■ Exercise directions ■
Convert the lines of the data below, from the line containing "This screenshot has height=362, width=334." through the line containing "Action: click(x=400, y=12)", inclusive, into a JSON list of strings. Use one string per line and omit blank lines.

■ Information provided ■
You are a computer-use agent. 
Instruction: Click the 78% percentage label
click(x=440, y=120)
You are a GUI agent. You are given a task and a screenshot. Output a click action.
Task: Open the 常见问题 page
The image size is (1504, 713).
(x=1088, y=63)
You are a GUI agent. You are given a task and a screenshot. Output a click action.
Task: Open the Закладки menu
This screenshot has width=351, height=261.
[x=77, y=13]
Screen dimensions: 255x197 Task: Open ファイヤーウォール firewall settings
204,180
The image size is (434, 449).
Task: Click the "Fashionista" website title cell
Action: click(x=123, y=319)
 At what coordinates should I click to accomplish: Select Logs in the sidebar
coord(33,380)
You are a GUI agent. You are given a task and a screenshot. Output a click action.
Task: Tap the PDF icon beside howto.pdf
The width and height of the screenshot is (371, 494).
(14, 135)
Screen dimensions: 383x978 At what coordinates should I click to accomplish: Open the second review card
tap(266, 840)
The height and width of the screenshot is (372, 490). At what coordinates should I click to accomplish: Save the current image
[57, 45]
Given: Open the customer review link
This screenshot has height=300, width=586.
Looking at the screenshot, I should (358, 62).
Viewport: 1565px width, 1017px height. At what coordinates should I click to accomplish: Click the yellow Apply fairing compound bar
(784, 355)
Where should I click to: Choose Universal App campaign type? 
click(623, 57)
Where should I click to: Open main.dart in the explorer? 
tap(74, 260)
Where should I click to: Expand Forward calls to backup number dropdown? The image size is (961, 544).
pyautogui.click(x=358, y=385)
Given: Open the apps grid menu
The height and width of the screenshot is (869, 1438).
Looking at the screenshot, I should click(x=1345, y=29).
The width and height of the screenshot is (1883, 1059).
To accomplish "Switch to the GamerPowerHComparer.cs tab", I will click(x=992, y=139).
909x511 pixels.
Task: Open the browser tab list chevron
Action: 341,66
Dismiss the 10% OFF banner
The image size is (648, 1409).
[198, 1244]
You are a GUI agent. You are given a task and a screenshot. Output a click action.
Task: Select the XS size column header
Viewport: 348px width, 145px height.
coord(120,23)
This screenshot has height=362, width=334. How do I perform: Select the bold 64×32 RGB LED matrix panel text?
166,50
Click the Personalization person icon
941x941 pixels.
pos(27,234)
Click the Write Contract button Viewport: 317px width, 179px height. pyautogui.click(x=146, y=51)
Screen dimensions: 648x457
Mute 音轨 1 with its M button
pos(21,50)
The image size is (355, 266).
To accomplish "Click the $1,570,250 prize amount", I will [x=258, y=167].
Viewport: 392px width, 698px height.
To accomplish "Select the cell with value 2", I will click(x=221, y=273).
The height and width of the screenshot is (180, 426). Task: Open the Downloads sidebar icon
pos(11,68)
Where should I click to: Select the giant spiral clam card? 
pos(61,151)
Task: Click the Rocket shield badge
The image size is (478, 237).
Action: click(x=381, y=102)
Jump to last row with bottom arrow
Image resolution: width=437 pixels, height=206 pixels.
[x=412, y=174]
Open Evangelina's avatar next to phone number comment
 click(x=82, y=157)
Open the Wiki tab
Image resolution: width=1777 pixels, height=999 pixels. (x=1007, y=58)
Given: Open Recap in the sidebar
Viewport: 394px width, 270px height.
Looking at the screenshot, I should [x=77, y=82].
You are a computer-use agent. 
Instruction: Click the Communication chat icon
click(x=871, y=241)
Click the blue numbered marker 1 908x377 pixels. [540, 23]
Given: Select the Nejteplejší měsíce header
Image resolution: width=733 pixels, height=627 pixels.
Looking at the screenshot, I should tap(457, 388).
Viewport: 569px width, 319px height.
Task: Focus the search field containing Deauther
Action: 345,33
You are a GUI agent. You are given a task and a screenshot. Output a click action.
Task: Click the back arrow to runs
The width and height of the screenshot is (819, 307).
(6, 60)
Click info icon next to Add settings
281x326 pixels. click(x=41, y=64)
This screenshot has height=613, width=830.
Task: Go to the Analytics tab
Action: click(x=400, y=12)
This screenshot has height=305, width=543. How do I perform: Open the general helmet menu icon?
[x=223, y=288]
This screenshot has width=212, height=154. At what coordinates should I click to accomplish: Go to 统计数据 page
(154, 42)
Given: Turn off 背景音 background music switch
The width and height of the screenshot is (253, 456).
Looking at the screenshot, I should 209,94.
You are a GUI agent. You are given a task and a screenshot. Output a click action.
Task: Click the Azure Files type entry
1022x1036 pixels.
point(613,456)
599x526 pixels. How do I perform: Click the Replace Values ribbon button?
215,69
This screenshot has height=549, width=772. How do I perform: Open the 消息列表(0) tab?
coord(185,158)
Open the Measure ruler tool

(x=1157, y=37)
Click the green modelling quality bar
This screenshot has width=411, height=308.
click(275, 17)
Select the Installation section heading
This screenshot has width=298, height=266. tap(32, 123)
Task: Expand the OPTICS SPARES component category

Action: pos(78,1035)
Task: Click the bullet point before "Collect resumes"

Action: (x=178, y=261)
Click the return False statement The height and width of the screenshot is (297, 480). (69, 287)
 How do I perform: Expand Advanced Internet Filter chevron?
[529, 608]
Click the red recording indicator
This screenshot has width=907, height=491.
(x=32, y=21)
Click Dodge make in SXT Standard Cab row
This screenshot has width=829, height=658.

■ Solution to the problem ■
[
  "This screenshot has height=362, width=334. How do I perform: Select the bold 64×32 RGB LED matrix panel text?",
  "166,50",
  "Click the Personalization person icon",
  "941x941 pixels.",
  "pos(27,234)",
  "Click the Write Contract button Viewport: 317px width, 179px height. pyautogui.click(x=146, y=51)",
  "Screen dimensions: 648x457",
  "Mute 音轨 1 with its M button",
  "pos(21,50)",
  "The image size is (355, 266).",
  "To accomplish \"Click the $1,570,250 prize amount\", I will [x=258, y=167].",
  "Viewport: 392px width, 698px height.",
  "To accomplish \"Select the cell with value 2\", I will click(x=221, y=273).",
  "The height and width of the screenshot is (180, 426). Task: Open the Downloads sidebar icon",
  "pos(11,68)",
  "Where should I click to: Select the giant spiral clam card? ",
  "pos(61,151)",
  "Task: Click the Rocket shield badge",
  "The image size is (478, 237).",
  "Action: click(x=381, y=102)",
  "Jump to last row with bottom arrow",
  "Image resolution: width=437 pixels, height=206 pixels.",
  "[x=412, y=174]",
  "Open Evangelina's avatar next to phone number comment",
  " click(x=82, y=157)",
  "Open the Wiki tab",
  "Image resolution: width=1777 pixels, height=999 pixels. (x=1007, y=58)",
  "Given: Open Recap in the sidebar",
  "Viewport: 394px width, 270px height.",
  "Looking at the screenshot, I should [x=77, y=82].",
  "You are a computer-use agent. ",
  "Instruction: Click the Communication chat icon",
  "click(x=871, y=241)",
  "Click the blue numbered marker 1 908x377 pixels. [540, 23]",
  "Given: Select the Nejteplejší měsíce header",
  "Image resolution: width=733 pixels, height=627 pixels.",
  "Looking at the screenshot, I should tap(457, 388).",
  "Viewport: 569px width, 319px height.",
  "Task: Focus the search field containing Deauther",
  "Action: 345,33",
  "You are a GUI agent. You are given a task and a screenshot. Output a click action.",
  "Task: Click the back arrow to runs",
  "The width and height of the screenshot is (819, 307).",
  "(6, 60)",
  "Click info icon next to Add settings",
  "281x326 pixels. click(x=41, y=64)",
  "This screenshot has height=613, width=830.",
  "Task: Go to the Analytics tab",
  "Action: click(x=400, y=12)"
]